The A·U (or A·T) Hoogsteen pair is a well-known type of base pair (bp), named after the scientist who discovered it. As shown in the Figure below (left), in the Hoogsteen bp scheme, adenine uses its N7 (acceptor) and N6 (donor) atoms at the major groove edge to form two H-bonds with the N3 (donor) and O4 (acceptor) atoms from uracil, respectively. Interestingly, if the uracil base ring is flipped around the N7(A)…N3(U) H-bond by 180 degrees, N6(A) now forms an H-bond with O2(U), i.e., N6(A)…O2(U): this pairing scheme is called the reverse Hoogsteen bp (right).

I first knew about the Hoogsteen bp from Saenger’s book titled “Principles of Nucleic Acid Structure”. My knowledge of the Hoogsteen bp deepened as I tried to categorize different types of bps, especially in RNA-containing structures, in a consistent and rigorous computational framework. Thus, in the 3DNA NAR03 publication, we discussed specifically the bp (M+N type) and compared it with the A·U Watson-Crick bp (M–N type), as shown in the Figure below:

Antiparallel and parallel combinations of adenine (A) and uracil (U) base pair ‘faces’: (a) the antiparallel Watson–Crick A–U pair with opposing faces (shaded versus unshaded) and a 1.5 Å Stretch introduced to separate the two base reference frames; (b) the parallel Hoogsteen A+U pair with base pair faces of the same sense. Black dots on bases denote the C1′ atoms on the attached sugars.

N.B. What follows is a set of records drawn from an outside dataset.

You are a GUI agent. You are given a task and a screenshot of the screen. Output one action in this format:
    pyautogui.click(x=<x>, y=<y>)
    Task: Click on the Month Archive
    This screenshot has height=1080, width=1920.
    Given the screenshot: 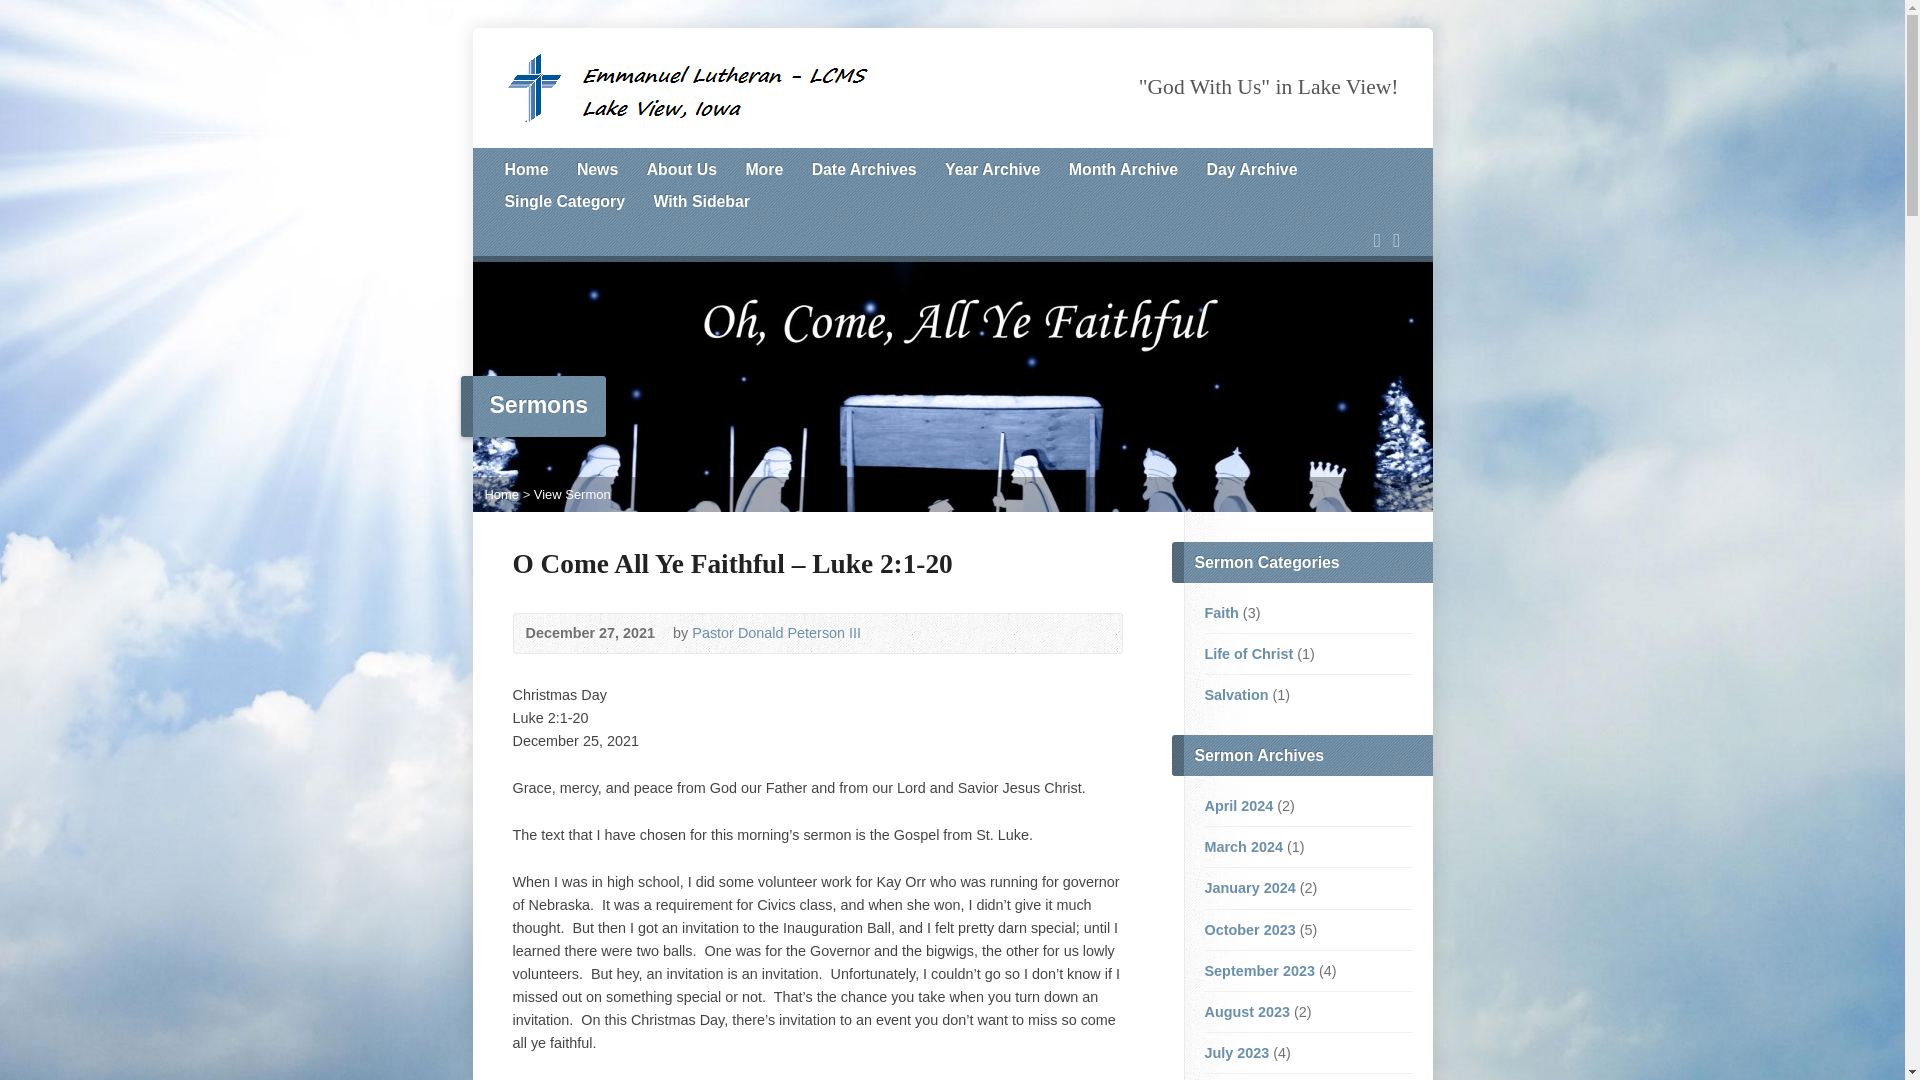 What is the action you would take?
    pyautogui.click(x=1124, y=170)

However, only recently did I read the two original publications by Hoogsteen:
- The two-page long preliminary report, titled The structure of crystals containing a hydrogen-bonded complex of 1-methylthymine and 9-methyladenine [Acta Cryst. (1959). 12, pp.822-3]. It contains only a single reference, i.e. the 1953 Watson-Crick DNA structure Nature paper. Reading carefully through the two pages, I know why Hoogsteen used the methylated derivatives of thymine and adenine, and how the failed initial interpretation of the experimental “vector-density map” based on the Watson-Crick A-T bp led to the discovery of the new base-pairing scheme:
The fact that the first trial structure could not be refined led to a more critical scrutiny of the generalized projection and a greater emphasis on the significance of certain spurious peaks and on relatively large variations in the heights of peaks that were assumed to represent atoms. The correct structure was finally discovered by changing the positions of a few atoms in the 9-methyladenine portion of the asymmetric unit.
I enjoyed reading these two papers a lot. More generally, I like such focused articles where authors get directly to a point and addressed it thoroughly and clearly.
As a side note, the term Hoogsteen “edge” appears frequently in nowaday’s publications of RNA structures: in the Leontis-Westhof bp classification scheme, this term simply means the major groove edge in what would be a Watson-Crick bp geometry.